— BEGIN Records provided —

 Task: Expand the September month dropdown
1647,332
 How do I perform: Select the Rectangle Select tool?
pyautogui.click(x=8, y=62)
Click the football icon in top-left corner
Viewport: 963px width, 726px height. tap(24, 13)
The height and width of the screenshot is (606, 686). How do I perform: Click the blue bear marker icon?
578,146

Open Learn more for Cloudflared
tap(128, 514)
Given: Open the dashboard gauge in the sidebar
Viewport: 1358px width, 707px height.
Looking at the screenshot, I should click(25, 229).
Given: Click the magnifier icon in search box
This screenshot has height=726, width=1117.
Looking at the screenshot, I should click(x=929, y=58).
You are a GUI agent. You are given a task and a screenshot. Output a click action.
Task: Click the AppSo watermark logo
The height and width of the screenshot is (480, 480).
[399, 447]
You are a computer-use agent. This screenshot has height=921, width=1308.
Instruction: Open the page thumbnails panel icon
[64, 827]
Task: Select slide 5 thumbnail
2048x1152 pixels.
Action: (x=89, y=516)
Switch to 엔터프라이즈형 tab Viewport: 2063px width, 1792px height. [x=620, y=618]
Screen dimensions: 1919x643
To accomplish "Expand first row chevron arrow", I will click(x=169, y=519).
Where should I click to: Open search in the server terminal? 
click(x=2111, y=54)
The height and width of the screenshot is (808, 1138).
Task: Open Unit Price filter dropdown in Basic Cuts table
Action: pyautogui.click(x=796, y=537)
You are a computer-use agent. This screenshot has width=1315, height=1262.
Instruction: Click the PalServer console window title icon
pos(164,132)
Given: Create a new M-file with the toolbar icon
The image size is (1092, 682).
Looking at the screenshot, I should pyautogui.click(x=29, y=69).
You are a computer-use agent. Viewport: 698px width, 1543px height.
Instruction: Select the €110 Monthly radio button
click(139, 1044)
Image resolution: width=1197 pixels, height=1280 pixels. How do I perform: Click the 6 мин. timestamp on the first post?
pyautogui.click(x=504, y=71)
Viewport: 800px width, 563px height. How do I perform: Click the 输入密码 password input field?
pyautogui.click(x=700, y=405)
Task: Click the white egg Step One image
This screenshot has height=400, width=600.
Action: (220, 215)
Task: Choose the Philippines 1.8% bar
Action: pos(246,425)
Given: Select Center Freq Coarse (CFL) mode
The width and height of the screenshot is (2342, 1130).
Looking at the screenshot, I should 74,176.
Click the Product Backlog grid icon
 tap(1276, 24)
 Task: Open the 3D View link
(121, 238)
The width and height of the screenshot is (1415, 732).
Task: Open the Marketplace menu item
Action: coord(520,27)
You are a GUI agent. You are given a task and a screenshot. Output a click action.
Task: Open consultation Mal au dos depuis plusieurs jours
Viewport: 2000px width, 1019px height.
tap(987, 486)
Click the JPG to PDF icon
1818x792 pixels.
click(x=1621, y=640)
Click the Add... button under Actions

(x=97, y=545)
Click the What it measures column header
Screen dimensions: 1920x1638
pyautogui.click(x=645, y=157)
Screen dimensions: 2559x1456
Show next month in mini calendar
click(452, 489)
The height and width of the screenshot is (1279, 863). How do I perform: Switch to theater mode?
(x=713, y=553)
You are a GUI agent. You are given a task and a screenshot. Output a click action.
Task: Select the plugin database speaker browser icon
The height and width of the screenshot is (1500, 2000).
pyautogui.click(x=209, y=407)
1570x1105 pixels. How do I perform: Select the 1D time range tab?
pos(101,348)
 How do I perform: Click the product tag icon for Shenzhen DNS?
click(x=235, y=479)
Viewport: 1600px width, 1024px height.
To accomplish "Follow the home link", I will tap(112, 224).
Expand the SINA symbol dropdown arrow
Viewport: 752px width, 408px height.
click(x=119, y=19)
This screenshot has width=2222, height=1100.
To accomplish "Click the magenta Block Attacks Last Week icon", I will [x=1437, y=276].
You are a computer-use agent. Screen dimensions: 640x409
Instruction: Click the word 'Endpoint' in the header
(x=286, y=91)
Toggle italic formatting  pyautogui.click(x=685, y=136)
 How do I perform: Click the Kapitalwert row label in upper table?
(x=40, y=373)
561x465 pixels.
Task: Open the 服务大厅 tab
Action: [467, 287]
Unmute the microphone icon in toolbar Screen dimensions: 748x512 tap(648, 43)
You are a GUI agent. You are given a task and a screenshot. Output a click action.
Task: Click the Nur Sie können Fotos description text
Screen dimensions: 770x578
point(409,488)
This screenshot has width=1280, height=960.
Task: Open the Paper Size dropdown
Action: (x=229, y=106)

— END Records provided —

## Direction
Copy these records line for line, with nothing changed, added, or left out.

## Problem solution
 Task: Expand the September month dropdown
1647,332
 How do I perform: Select the Rectangle Select tool?
pyautogui.click(x=8, y=62)
Click the football icon in top-left corner
Viewport: 963px width, 726px height. tap(24, 13)
The height and width of the screenshot is (606, 686). How do I perform: Click the blue bear marker icon?
578,146

Open Learn more for Cloudflared
tap(128, 514)
Given: Open the dashboard gauge in the sidebar
Viewport: 1358px width, 707px height.
Looking at the screenshot, I should click(25, 229).
Given: Click the magnifier icon in search box
This screenshot has height=726, width=1117.
Looking at the screenshot, I should click(x=929, y=58).
You are a GUI agent. You are given a task and a screenshot. Output a click action.
Task: Click the AppSo watermark logo
The height and width of the screenshot is (480, 480).
[399, 447]
You are a computer-use agent. This screenshot has height=921, width=1308.
Instruction: Open the page thumbnails panel icon
[64, 827]
Task: Select slide 5 thumbnail
2048x1152 pixels.
Action: (x=89, y=516)
Switch to 엔터프라이즈형 tab Viewport: 2063px width, 1792px height. [x=620, y=618]
Screen dimensions: 1919x643
To accomplish "Expand first row chevron arrow", I will click(x=169, y=519).
Where should I click to: Open search in the server terminal? 
click(x=2111, y=54)
The height and width of the screenshot is (808, 1138).
Task: Open Unit Price filter dropdown in Basic Cuts table
Action: pyautogui.click(x=796, y=537)
You are a computer-use agent. This screenshot has width=1315, height=1262.
Instruction: Click the PalServer console window title icon
pos(164,132)
Given: Create a new M-file with the toolbar icon
The image size is (1092, 682).
Looking at the screenshot, I should pyautogui.click(x=29, y=69).
You are a computer-use agent. Viewport: 698px width, 1543px height.
Instruction: Select the €110 Monthly radio button
click(139, 1044)
Image resolution: width=1197 pixels, height=1280 pixels. How do I perform: Click the 6 мин. timestamp on the first post?
pyautogui.click(x=504, y=71)
Viewport: 800px width, 563px height. How do I perform: Click the 输入密码 password input field?
pyautogui.click(x=700, y=405)
Task: Click the white egg Step One image
This screenshot has height=400, width=600.
Action: (220, 215)
Task: Choose the Philippines 1.8% bar
Action: pos(246,425)
Given: Select Center Freq Coarse (CFL) mode
The width and height of the screenshot is (2342, 1130).
Looking at the screenshot, I should 74,176.
Click the Product Backlog grid icon
 tap(1276, 24)
 Task: Open the 3D View link
(121, 238)
The width and height of the screenshot is (1415, 732).
Task: Open the Marketplace menu item
Action: coord(520,27)
You are a GUI agent. You are given a task and a screenshot. Output a click action.
Task: Open consultation Mal au dos depuis plusieurs jours
Viewport: 2000px width, 1019px height.
tap(987, 486)
Click the JPG to PDF icon
1818x792 pixels.
click(x=1621, y=640)
Click the Add... button under Actions

(x=97, y=545)
Click the What it measures column header
Screen dimensions: 1920x1638
pyautogui.click(x=645, y=157)
Screen dimensions: 2559x1456
Show next month in mini calendar
click(452, 489)
The height and width of the screenshot is (1279, 863). How do I perform: Switch to theater mode?
(x=713, y=553)
You are a GUI agent. You are given a task and a screenshot. Output a click action.
Task: Select the plugin database speaker browser icon
The height and width of the screenshot is (1500, 2000).
pyautogui.click(x=209, y=407)
1570x1105 pixels. How do I perform: Select the 1D time range tab?
pos(101,348)
 How do I perform: Click the product tag icon for Shenzhen DNS?
click(x=235, y=479)
Viewport: 1600px width, 1024px height.
To accomplish "Follow the home link", I will tap(112, 224).
Expand the SINA symbol dropdown arrow
Viewport: 752px width, 408px height.
click(x=119, y=19)
This screenshot has width=2222, height=1100.
To accomplish "Click the magenta Block Attacks Last Week icon", I will [x=1437, y=276].
You are a computer-use agent. Screen dimensions: 640x409
Instruction: Click the word 'Endpoint' in the header
(x=286, y=91)
Toggle italic formatting  pyautogui.click(x=685, y=136)
 How do I perform: Click the Kapitalwert row label in upper table?
(x=40, y=373)
561x465 pixels.
Task: Open the 服务大厅 tab
Action: [467, 287]
Unmute the microphone icon in toolbar Screen dimensions: 748x512 tap(648, 43)
You are a GUI agent. You are given a task and a screenshot. Output a click action.
Task: Click the Nur Sie können Fotos description text
Screen dimensions: 770x578
point(409,488)
This screenshot has width=1280, height=960.
Task: Open the Paper Size dropdown
Action: (x=229, y=106)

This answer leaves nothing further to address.